Wiig, Rudolph and McKinnon team up again, with Bowen Yang in tow, to play Swedish supergroup Abba. Their new Christmas album features a number of Yuletide classics filtered through their pop rock/disco stylings, which they perform while standing uncomfortably close to one another.
Then, a small family Christmas gathering, McKinnon’s neurotic matriarch apologizes to her grown daughters while they open her every present (“pieces of trash from the dumbest woman alive”). James Austin Johnson’s doofus father, meanwhile, gifts the girls’ boyfriends with inappropriate books on how to pick up women and a hat that reads: FML. McKinnon’s increasingly extreme self-put downs are funny, but the sketch suffers from a noticeable lack of focus.
Tampon Farm is a song from McKinnon’s Melissa Etheridge-like folk singer about a woman-run agrarian utopia that produces cotton used to make tampons. If for some reason you find the simple image of tampons funny, this one will have you rolling.
Barbie director Greta Gerwig pops in to help McKinnon introduce musical guest Billie Eilish, who performs What Was I Made For from that film’s soundtrack.
On Weekend Update, Michael Che brings on the sole guest, Veronda, AKA Rich Aunt with No Kids (Ego Nwodim) to offer advice on holiday stress. She’s about the worst person to tackle that subject, as her carefree, kid-free life has her living Christmas up in style. She doesn’t even like being called ‘auntie’: “Ya’ll need to call me Veronda. Just because my sister got knocked up don’t mean my named changed.” Nwodim consistently does the best character work on Update, so her return to the desk is welcome and overdue.
It being the Christmas show, it’s time for the yearly joke-swap. Che and Colin Jost make one another blind-read jokes written by the other, with Che always giving Jost racist material. This year he’s upped the ante by inviting poet, author and activist Dr Hattie Davis (last on SNL 46 years ago) to sit in on the deeply inappropriate fun (which includes a joke about Coretta Scott King, with whom Dr Davis marched). These two are never better or funnier than during this annual tradition, and Dr Davis’s presence puts this year’s edition over the top.
At an office gift swap party, a beloved co-worker (Kenan Thompson) suffering from sickle cell anemia is surprised with enrollment into a breakthrough medical procedure that can cure the disease, only to have him swap it out for a tacky boogie woogie Santa figure. It’s a solid, if predictable, set-up and payoff.

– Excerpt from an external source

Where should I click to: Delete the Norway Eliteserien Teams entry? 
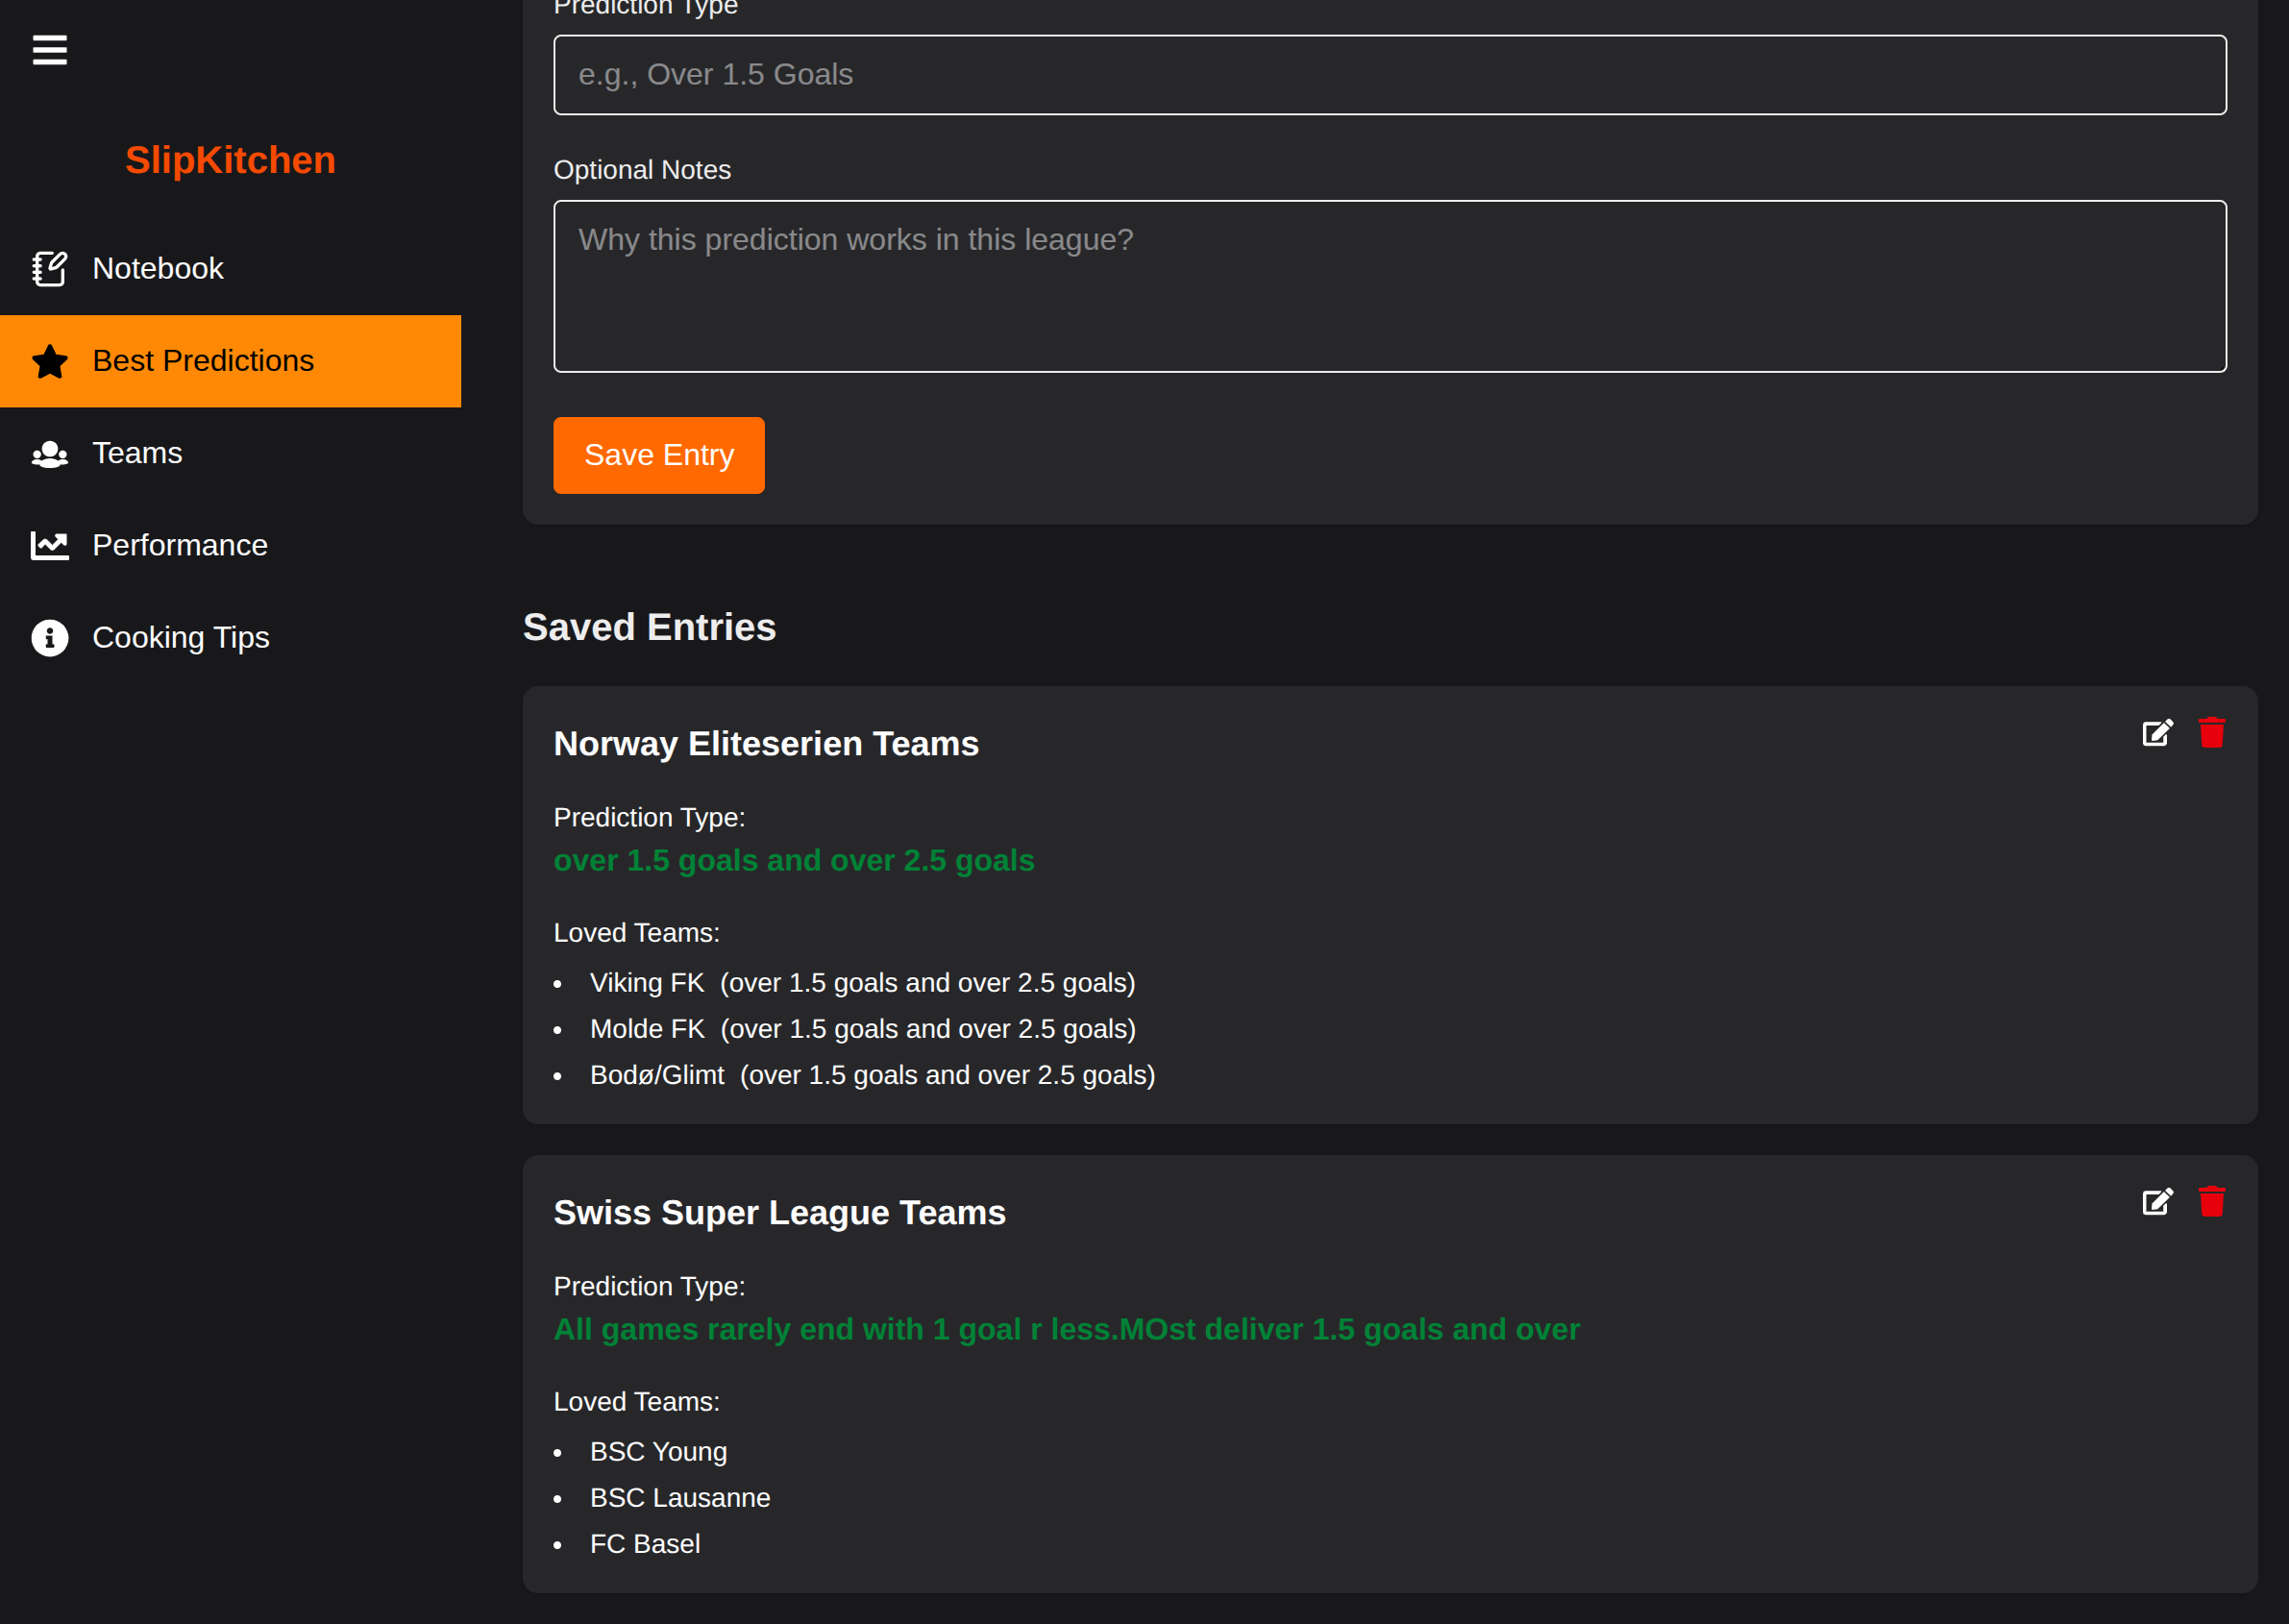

Following Eilish’s second performance – a rendition of Have Yourself a Merry Little Christmas – we get a new edition of Cinema Classics. Eternally unhappily married host Reese D’What (Thompson) introduces a clip from the Judy Garland musical Meet Me in St Louis, in which director Vincent Minnelli evoked real tears from McKinnon’s child actor by telling her her dog had died just before calling action. The Cinema Classics sketches usually make for episode high spots, but this one is ruined by McKinnon’s awful mugging.
The episode then wraps up with a commercial for cat store Whiskers R We. McKinnon’s old cat lady is joined by her nerdy intern (Eilish), who, as they come to discover, is actually her long-lost daughter. The set-up is just an excuse o bring out a bunch of adorable cats (and one gerbil).
Weekend Update aside, this was a roundly bad episode, which shouldn’t come as a surprise given how insufferable McKinnon had become by the time she left the show only a couple of seasons back. Still, it’s too bad that the guests couldn’t elevate things. It’s also surprising – and speaks to how lazy SNL can be – that they chose not to do any Barbie sketch whatsoever, even though they had one of the film’s stars, its director, and a performer from the soundtrack together at the same time. Way to whiff what should have been an easy home run.